LO SGUARDO DI STIG DAGERMAN SULL’AUTUNNO TEDESCO

DI VANNI CAPOCCIA

Stig Dagerman, morto giovanissimo suicida, scrittore svedese e anarchico venne inviato alla fine della guerra come giornalista in Germania.

“Autunno tedesco” raccoglie i suoi resoconti che, pur essendo stato Dagerman antinazista attivo contro i nazisti svedesi, sono pieni di pietas verso una popolazione distrutta, come ridotta in macerie era la Germania di allora “serrata nel gelo d’autunno”.

Dagerman non raccontò solo quello che vedeva, ma anche l’umana pietà che provava. Ed i suoi scritti liberi da pregiudizi sono un compassionevole manifesto contro la guerra.

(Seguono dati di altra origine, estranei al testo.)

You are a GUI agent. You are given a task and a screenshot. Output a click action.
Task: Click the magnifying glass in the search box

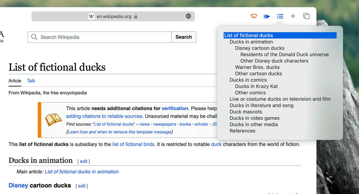pos(34,37)
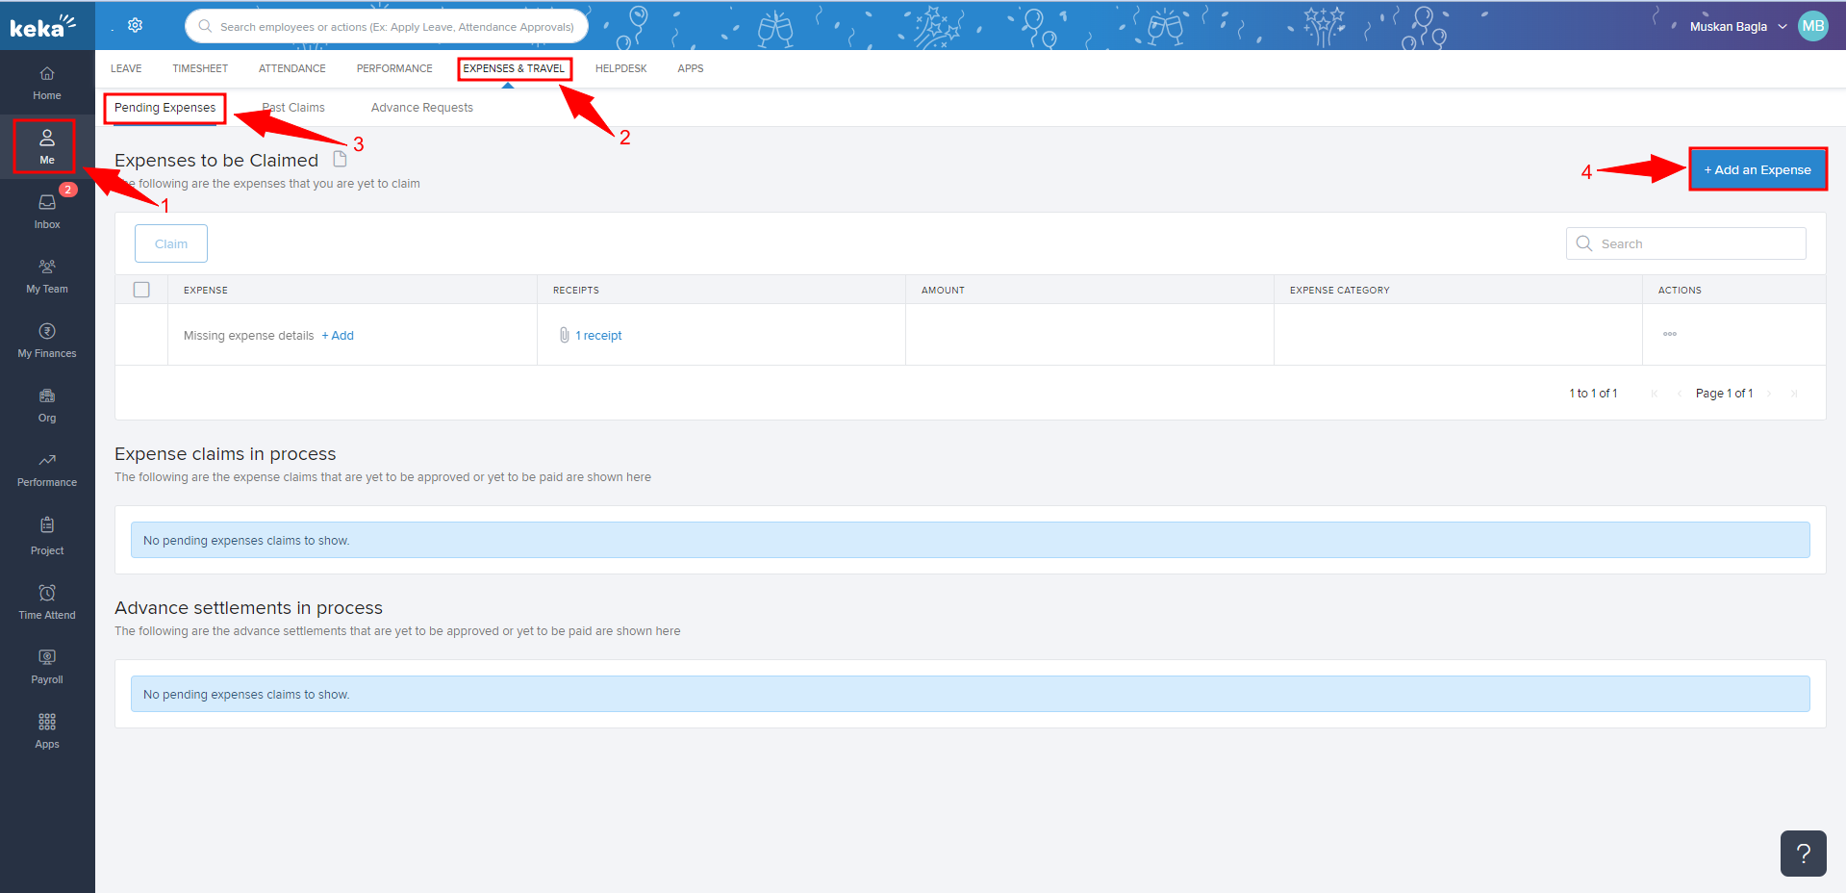Open the Org sidebar icon
Image resolution: width=1846 pixels, height=893 pixels.
click(x=46, y=404)
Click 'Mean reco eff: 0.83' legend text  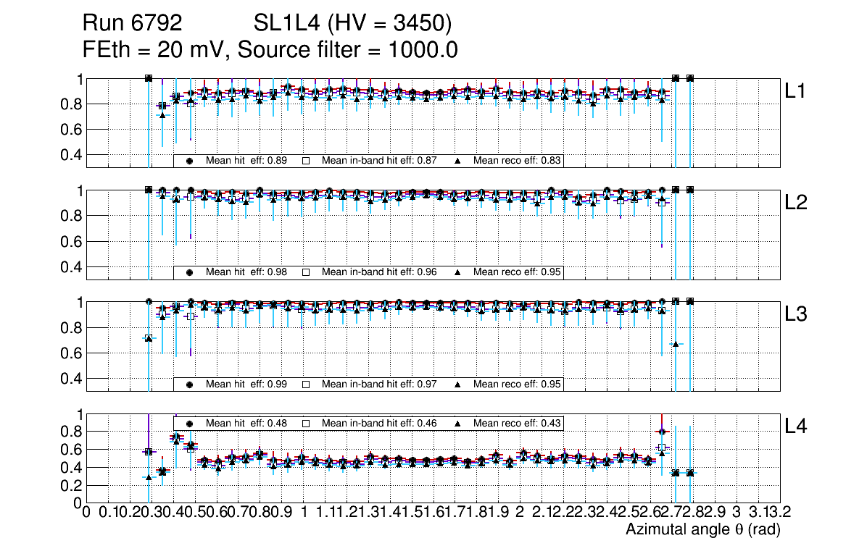[x=518, y=161]
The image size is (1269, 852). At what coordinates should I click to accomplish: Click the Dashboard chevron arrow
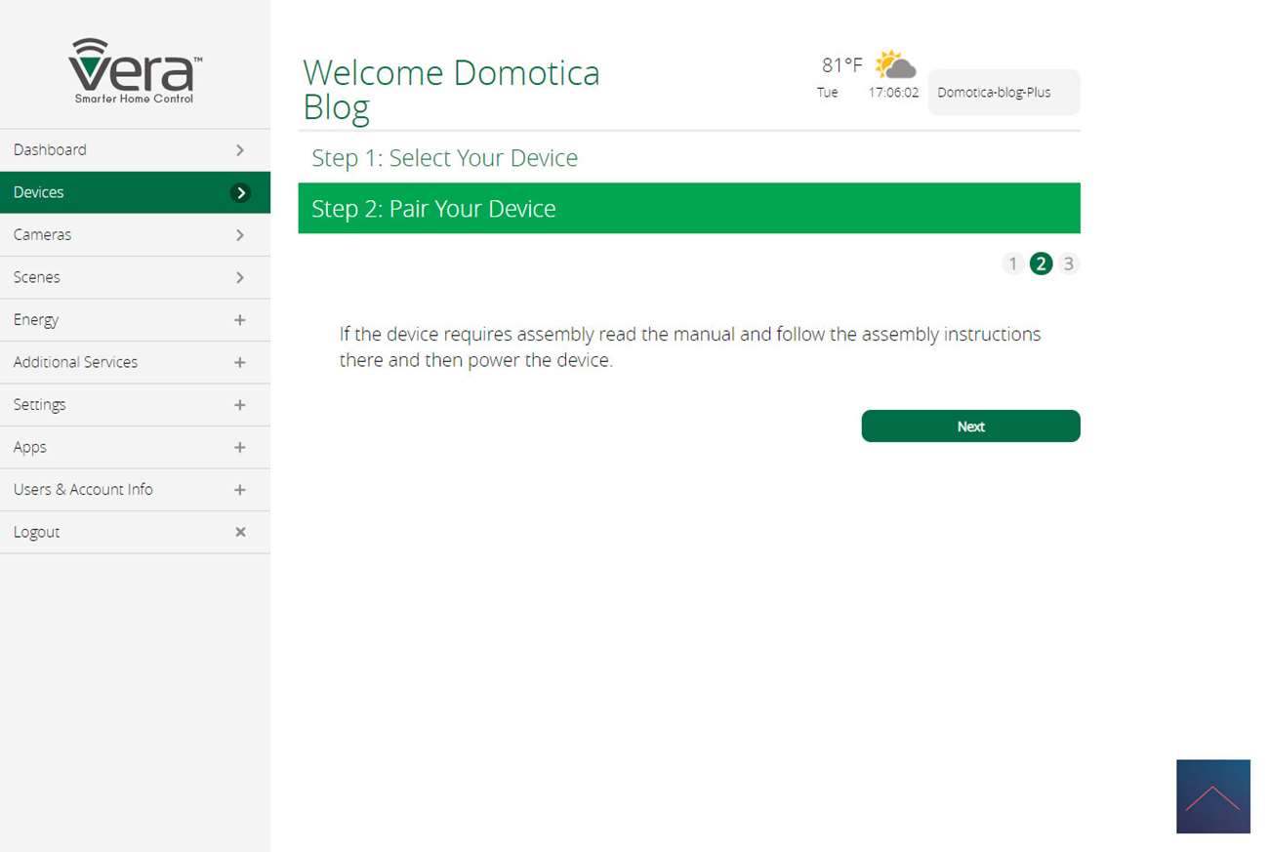pyautogui.click(x=240, y=150)
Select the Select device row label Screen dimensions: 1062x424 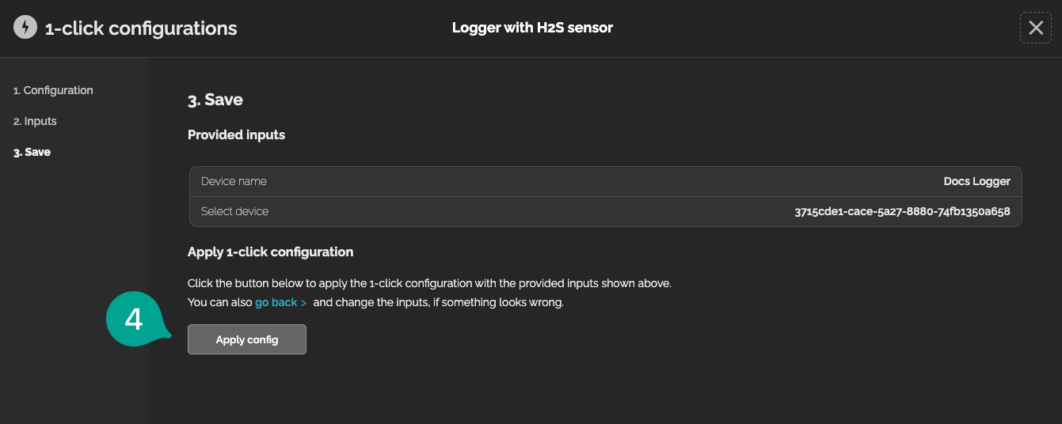(234, 211)
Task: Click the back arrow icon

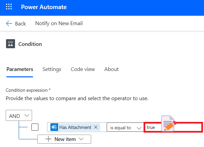Action: click(x=9, y=23)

Il suo sguardo empatico si posò sulle cantine allagate occupate da vedove e bambini affamati, sui profughi cacciati dalla più salvaguardata Baviera stipati nei treni, sulle prostitute e sui giovani nati sotto il nazismo che avevano combattuto per la Germania, magari indossando la divisa delle SS, verso i quali i tedeschi più grandi sembrano volersi tenere alla larga: “In realtà si registra spesso nelle generazioni più adulte un vero e proprio timore fisico dei giovani, e anche questo spiega perché gli anziani della politica e della vita pubblica trattino le nuove leve con tanta prudenza, come per mantenere una distanza di sicurezza”.

Una distanza di sicurezza che il giovane anarchico svedese non tenne, raccontando i volti disperati e le vite disperate delle tedesche e dei tedeschi di allora senza volontà assolutoria, ma cercando di capire i loro pensieri.